Right away, this short segment also establishes the relationship dynamics that the rest of the film follows. Patrick is more dominant, Art is more passive, Tashi only really cares about tennis, Tashi guides the two boys into making out and they maybe enjoy it a little more than they want to admit. Most so called “love triangles” only form two line segments with two men both desiring a girl or two girls both desiring a boy (I love the cishet dominated movie industry), but Challengers truly does make a love triangle, though it’s awfully difficult to figure out where the lines go. The three don’t know how to communicate their desires to each other, their respective wants slowly kill them inside, and the only way they know how to talk is through their secret language of hitting a ball with a racket.
And this is what makes the film work as a sports narrative. Director Luca Guadagnino knows that normal tennis is pretty boring, in an interview he revealed that he doesn’t even like watching tennis. But by turning each game into a conversation, a tense battle to see whose desires are stronger, every single play is exhilarating, every set becomes a conclusion to a story, the emotional distance between the characters close for a brief few moments where they begin to understand each other.
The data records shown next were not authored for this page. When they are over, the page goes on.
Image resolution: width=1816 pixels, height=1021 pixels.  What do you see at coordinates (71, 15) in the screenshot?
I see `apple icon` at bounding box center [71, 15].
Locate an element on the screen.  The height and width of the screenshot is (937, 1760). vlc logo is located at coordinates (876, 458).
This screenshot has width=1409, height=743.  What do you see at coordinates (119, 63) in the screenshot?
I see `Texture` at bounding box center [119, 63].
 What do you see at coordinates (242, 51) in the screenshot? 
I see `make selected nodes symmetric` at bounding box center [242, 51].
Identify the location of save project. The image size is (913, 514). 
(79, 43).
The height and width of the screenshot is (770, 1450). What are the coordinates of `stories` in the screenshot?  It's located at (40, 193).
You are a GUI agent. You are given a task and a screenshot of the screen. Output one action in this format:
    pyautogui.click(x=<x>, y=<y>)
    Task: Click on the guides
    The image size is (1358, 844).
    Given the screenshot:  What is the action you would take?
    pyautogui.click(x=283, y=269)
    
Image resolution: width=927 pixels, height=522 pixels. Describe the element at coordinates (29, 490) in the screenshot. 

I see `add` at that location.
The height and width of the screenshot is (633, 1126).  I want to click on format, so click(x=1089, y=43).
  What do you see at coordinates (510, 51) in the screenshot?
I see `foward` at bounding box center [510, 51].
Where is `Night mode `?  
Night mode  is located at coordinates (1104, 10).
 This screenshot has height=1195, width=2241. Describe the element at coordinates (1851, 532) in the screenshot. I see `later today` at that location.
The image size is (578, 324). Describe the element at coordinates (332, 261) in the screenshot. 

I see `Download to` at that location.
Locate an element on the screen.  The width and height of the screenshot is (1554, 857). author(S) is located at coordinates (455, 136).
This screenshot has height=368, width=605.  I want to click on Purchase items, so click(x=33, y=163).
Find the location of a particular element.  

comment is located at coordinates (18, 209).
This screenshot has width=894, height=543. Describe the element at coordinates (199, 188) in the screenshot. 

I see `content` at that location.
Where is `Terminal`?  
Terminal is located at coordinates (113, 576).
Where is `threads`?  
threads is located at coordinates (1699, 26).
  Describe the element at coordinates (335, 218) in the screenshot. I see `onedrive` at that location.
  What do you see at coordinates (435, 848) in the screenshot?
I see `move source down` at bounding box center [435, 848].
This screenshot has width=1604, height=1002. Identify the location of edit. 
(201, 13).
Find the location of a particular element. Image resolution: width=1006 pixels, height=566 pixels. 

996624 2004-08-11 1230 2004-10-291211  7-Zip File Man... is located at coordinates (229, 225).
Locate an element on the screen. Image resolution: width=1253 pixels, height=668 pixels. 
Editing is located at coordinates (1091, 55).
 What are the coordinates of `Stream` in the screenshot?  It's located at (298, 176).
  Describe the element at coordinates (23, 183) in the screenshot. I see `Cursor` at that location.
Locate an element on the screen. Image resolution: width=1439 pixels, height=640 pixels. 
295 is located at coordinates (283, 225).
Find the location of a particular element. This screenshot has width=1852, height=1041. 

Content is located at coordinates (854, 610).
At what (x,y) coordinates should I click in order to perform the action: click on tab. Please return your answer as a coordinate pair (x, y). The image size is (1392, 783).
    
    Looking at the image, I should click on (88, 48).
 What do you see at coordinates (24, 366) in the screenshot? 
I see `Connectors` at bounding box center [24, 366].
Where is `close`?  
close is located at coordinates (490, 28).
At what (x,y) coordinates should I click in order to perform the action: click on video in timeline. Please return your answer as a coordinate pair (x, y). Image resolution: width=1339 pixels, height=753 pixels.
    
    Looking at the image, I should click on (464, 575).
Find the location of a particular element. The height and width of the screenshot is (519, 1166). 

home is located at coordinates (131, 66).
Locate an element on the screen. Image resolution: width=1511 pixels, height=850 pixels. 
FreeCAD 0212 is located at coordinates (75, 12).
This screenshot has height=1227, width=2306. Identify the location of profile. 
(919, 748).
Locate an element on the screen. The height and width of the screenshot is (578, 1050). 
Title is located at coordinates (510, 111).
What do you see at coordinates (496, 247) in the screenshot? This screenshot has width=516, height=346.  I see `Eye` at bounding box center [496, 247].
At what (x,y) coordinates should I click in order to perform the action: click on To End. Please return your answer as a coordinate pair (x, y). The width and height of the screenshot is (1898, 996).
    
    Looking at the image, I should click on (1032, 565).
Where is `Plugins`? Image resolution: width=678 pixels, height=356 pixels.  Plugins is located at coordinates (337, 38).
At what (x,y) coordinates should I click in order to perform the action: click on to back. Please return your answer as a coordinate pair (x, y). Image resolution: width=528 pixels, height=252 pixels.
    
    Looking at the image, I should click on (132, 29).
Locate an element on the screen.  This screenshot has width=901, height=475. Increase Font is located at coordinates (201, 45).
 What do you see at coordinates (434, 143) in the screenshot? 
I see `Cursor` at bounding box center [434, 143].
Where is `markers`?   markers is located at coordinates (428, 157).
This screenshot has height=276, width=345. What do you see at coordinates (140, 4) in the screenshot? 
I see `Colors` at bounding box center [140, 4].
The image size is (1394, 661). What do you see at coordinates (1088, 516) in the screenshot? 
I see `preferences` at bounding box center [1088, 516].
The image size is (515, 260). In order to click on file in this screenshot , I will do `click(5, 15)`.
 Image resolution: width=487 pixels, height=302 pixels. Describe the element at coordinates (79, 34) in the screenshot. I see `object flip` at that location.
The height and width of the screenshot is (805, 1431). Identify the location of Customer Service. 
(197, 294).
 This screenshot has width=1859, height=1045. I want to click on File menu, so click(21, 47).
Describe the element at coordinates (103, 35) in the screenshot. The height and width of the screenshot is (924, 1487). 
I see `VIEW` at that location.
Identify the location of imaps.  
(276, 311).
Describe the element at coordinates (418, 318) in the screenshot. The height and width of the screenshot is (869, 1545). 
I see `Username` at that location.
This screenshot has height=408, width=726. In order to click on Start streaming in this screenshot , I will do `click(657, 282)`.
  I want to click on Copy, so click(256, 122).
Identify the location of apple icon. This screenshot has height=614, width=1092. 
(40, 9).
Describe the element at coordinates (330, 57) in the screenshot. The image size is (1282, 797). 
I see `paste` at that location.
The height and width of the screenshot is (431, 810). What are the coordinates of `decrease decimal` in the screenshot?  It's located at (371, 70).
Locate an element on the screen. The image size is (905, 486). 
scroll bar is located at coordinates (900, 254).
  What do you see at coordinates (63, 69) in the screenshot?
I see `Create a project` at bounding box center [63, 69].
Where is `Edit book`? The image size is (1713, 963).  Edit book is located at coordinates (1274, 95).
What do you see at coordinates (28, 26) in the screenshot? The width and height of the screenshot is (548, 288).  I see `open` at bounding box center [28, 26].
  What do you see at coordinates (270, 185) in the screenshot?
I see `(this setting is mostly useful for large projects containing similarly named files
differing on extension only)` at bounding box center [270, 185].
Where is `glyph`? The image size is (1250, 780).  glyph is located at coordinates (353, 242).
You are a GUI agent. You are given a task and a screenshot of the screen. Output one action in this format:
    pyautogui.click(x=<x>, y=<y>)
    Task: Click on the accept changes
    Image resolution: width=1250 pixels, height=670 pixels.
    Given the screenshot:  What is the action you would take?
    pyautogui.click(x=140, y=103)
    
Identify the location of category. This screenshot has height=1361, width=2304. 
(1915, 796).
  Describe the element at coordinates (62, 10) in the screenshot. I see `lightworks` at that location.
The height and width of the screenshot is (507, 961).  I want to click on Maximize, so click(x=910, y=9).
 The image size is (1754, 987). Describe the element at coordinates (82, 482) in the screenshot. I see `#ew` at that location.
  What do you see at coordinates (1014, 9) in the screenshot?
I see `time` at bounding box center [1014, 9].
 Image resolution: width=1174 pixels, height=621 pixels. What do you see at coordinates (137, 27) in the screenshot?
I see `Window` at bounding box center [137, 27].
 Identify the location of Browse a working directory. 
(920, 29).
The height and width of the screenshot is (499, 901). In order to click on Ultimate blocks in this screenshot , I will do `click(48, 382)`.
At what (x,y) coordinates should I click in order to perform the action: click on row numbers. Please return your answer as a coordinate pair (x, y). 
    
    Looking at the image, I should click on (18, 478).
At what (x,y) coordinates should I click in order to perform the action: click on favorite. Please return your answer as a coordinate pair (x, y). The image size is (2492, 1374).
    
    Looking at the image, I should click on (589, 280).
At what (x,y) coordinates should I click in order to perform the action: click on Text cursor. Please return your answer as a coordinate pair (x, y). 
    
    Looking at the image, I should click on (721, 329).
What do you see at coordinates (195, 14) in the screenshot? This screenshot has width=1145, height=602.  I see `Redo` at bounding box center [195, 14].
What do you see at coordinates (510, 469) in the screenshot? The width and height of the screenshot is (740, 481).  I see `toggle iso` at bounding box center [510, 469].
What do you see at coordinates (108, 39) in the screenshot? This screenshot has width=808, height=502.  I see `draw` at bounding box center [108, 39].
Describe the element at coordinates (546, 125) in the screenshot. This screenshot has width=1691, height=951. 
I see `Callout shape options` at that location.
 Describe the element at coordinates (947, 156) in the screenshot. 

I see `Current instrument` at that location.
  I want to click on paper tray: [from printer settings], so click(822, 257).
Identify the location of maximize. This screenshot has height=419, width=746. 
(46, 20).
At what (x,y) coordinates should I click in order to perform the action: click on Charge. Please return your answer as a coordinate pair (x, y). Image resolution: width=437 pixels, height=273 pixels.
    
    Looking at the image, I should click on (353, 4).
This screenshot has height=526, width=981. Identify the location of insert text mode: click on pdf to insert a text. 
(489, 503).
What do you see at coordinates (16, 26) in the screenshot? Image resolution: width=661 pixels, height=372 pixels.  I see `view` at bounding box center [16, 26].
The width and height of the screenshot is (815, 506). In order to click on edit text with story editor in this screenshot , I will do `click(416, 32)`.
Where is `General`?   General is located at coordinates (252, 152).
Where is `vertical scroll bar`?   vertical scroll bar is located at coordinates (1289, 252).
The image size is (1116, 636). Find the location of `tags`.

The age of mindless superhero movies dominating theaters is over – the biggest films of the year include Dune Part Two, a brilliant adaptation of the most influential science fiction novel ever; Civil War, a film that explores the ethics and importance of war journalism; and Monkey Man, a thrilling action debut from Dev Patel. Audiences are sick of stale, boring, toothless visual noise and have been turning to exciting cinematic works and a potential new golden age of cinema has begun. Go watch Challengers to show your support of these new developments, or if you just want to see some good fucking tennis.